Welcome to WebmasterWorld Guest from

Forum Moderators: open

Message Too Old, No Replies

64.x.x.x bot finds new pages?

I thought only 216.x.x.x spidered new pages

5:40 am on Feb 20, 2003 (gmt 0)

New User

10+ Year Member

joined:Feb 6, 2003
votes: 0

Yesterday and today I found that

crawler12.googlebot.com (64.68.82.x)

were spidering pages that no googlebot has ever touched before. I understand 216.x.x.x to be the DeepCrawlBot (for spidering whole sites, including new pages) while 64.x.x.x is the FreshBot (for spidering only pages previously spidered by DeepCrawlBot).

What gives?

5:59 am on Feb 20, 2003 (gmt 0)

Preferred Member

10+ Year Member

joined:Jan 7, 2003
votes: 0


I've noticed Freshbot doing some things that it doesn't normally do, like making 700 page requests in one day on my 400 page site.

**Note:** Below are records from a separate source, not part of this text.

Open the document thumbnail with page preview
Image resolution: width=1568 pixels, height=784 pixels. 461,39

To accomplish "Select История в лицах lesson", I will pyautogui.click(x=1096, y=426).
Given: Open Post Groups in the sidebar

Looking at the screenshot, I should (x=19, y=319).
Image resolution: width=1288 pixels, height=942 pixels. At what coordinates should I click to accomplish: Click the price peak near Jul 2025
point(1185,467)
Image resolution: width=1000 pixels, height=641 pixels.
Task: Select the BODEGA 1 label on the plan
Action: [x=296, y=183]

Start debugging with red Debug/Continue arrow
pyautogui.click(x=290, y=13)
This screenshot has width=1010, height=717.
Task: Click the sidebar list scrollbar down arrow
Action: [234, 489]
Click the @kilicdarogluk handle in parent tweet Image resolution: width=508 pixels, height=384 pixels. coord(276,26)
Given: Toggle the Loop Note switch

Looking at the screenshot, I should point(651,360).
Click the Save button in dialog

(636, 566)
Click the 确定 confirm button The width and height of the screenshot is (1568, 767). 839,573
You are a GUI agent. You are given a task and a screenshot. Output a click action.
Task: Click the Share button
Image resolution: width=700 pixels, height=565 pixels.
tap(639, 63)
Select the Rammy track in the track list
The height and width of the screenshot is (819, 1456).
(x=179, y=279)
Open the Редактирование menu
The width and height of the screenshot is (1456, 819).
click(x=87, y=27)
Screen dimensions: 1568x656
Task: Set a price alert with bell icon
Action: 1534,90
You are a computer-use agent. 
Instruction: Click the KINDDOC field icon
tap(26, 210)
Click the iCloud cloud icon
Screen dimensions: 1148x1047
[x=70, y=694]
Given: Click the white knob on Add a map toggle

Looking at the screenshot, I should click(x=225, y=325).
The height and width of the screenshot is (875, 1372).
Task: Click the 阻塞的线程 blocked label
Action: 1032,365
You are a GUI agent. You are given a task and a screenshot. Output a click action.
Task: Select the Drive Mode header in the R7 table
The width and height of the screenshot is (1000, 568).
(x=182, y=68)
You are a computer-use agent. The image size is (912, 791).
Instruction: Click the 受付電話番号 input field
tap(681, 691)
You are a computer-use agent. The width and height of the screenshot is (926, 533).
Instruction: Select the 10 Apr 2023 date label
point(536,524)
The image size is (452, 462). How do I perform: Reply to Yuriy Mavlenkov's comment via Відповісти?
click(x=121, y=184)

It seems that they've changed something.

6:40 am on Feb 20, 2003 (gmt 0)

Junior Member

10+ Year Member

joined:Jan 1, 2003
votes: 0


not sure if related or just my limited understanding:

fresh-bot visited plenty of pages yesterday that are not in the index yet, but that deep-bot saw during the walk that will end up in the february update.

I thought that fresh-bot would get its 'todo list' from the current index that was based on the 'deep-bot results' from _last_ month.

Apparently not.

The weird and fuzzy science of gbot-guessing ...

[google often makes me feel like a cave men observing a thunder storm]

8:59 am on Feb 20, 2003 (gmt 0)

Senior Member

WebmasterWorld Senior Member steveb is a WebmasterWorld Top Contributor of All Time 10+ Year Member

joined:June 20, 2002
votes: 0

Freshbot has always crawled new pages.
9:00 am on Feb 20, 2003 (gmt 0)

Senior Member

WebmasterWorld Senior Member 10+ Year Member

joined:Oct 23, 2002
votes: 0

Welcome to WebmasterWorld, WileE

It's _very_ common that new pages are first found by freshbot. For further information about bots read this:


12:38 pm on Feb 20, 2003 (gmt 0)

Senior Member

WebmasterWorld Senior Member 10+ Year Member

joined:May 13, 2002
votes: 0

Freshbot's JOB is to find the "new stuff". There are three types of pages freshbot crawls.

1) Your Seed Page: Usually, this is your home page, but not always. When the freshbot FIRST finds your site, it's usually from a link from a fairly authoritive site. If that site links to say, your "news" page, then THAT will be freshbot's seed page. This can change over time and will usually settle at your home page.

2) Map Pages: There are certain pages on your site that freshbot will deem as your "map" page(s). This can be a site map, a "what's new" page, or even your homepage. It will often take freshbot a month or two to settle in on what it wants to use as your map page(s). I don't know what the limit of number of "map" pages it will use is. On my site, it's 6 + my homepage which is also my seed.

3) The actually fresh and/or new pages. These, obviously are the pages that it find that are changed since it's last visit or are completely new. Completely new pages are golden. Updated pages will get picked up next if there's still room under that mysterious "page cap" - i.e. the max number of pages freshbot is going to crawl on your site.

The mystery I have here is that once the freshbot has a handle on your site, it is a very cunning and wise little bugger. For example, I have about 5% of my pages in Google (there are millions of pages). I can take a page that Google has never ever seen before and update it which then brings it to the top of my "What's New and Updated" list. Then I can add a brand new page. That brand new page will make it in there every time (unless it's during the occasional "Where's that freshbot?" period). That updated page may or may not make it in there, despite the fact that, as far as freshbot knows, it's a brand spanking new page - it's never been indexed, so it's definitely new to it.

How does it know? Who knows.

If freshbot is new to your site (less than a couple of months) then it will act a little weird from time to time as it "learns" about your site. It'll venture into weird corners from time to time looking for a new or better map page. It'll hammer a page 3-4 times in a couple of minutes (I presume, to check out if there are elements that change with every hit like a random quote or even banners?). If it hits a page and then finds a bunch of new pages linked off that page, then, obviously, it's going to like that first page a lot as a potential map page, so it'll keep checking that page.

Finally, it'll have everything figured out. Freshbot's been on my site for six months or so now and it's got it down to a science. I'd imagine if you are changing your linking structure within your site, or if you have ambiguous linking structure (i.e. Things just kinda link from wherever it's convenient) the odd behaviors will continue longer or even forever. If your site is layed out in such a way that it can easily identify the #1 and #2 types of pages above, then the #3 types will all get in there.

Hope this helps!